A clinically validated treatment for many cancers is cancer immunotherapy. Cancer vaccines, oncolytic viruses and adoptive transfer of ex vivo activated T and natural killer cells are some of the immunotherapeutic strategies. Monoclonal antibody blocking of cytotoxic T lymphocyte-associated protein 4 (CTLA-4), programmed cell death protein 1 (PD1) and such other immunotherapeutic regimes are highly successful and this has given a boost to the development of immunotherapy in India.

The background story of Cancer

It is an age-old idea to exploit the host’s immune system to treat cancer and it is based on the insight that the immune system can eliminate malignant cells during the transformation in a process termed as immune surveillance. A combination of genetic and epigenetic changes plays an important role in the birth of individual human tumours and their long life. At the same time, these changes create foreign antigens, which are also called as the neo-antigens. They should render neoplastic cells detectable by the immune system and target them for destruction. However, cancer cells manage to escape immune recognition and subsequent destruction, although the immune system is capable of noticing differences in protein structure at the atomic level. There is the development of multiple resistant mechanisms by tumours, including local immune evasion, induction of tolerance and systemic disruption of T cell signalling.

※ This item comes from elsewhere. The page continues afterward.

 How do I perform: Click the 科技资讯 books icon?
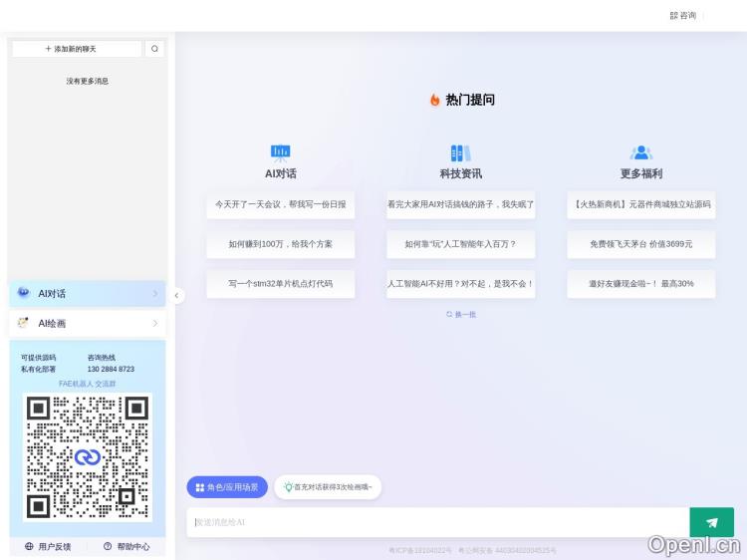(x=460, y=152)
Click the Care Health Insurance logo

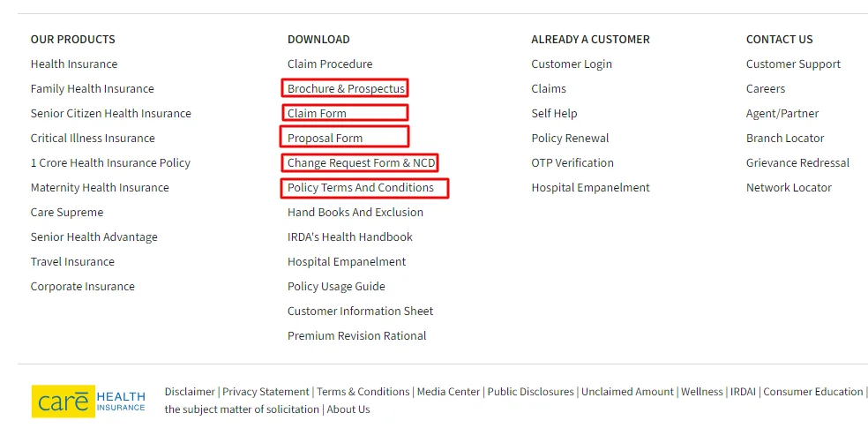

The fact that cancer cells are particularly efficient at suppressing the natural immune response is known to the scientists for long. This has made most treatments exploit other means including surgery, radiation therapy and chemotherapy to exploit other means.

The present scenario

In the present days, cancer immunotherapy is becoming more and more successful. Stimulating effector mechanisms and counteracting inhibitory and suppressive mechanisms are various approaches, which the oncology doctors in Kolkata use in immunotherapies against existing cancers. Vaccination with tumour antigens or augmentation of antigen presentations is one of the strategies used to activate effector immune cells. This leads to an increased ability of the patient’s own immune system to mount an immune response against neoplastic cells. Adoptive cellular therapy (ACT) is included in additional stimulatory strategies, which are applied in an attempt to administer immune cells directly to patients, the administration of oncolytic viruses (OVs) for the initiation of systemic antitumour immunity and the use of antibodies that target the members of the tumour necrosis factor receptor superfamily so as to supply co-stimulatory signals to enhance T cell activity. The use of antibodies as a means to diminish regulatory T-cells (CD25-targeted antibodies), the use of antibodies against immune-checkpoint molecules such as CTLA-4 and PD-1 and chemotherapy (cyclophosphamide) are some strategies to neutralize immunosuppressor mechanisms.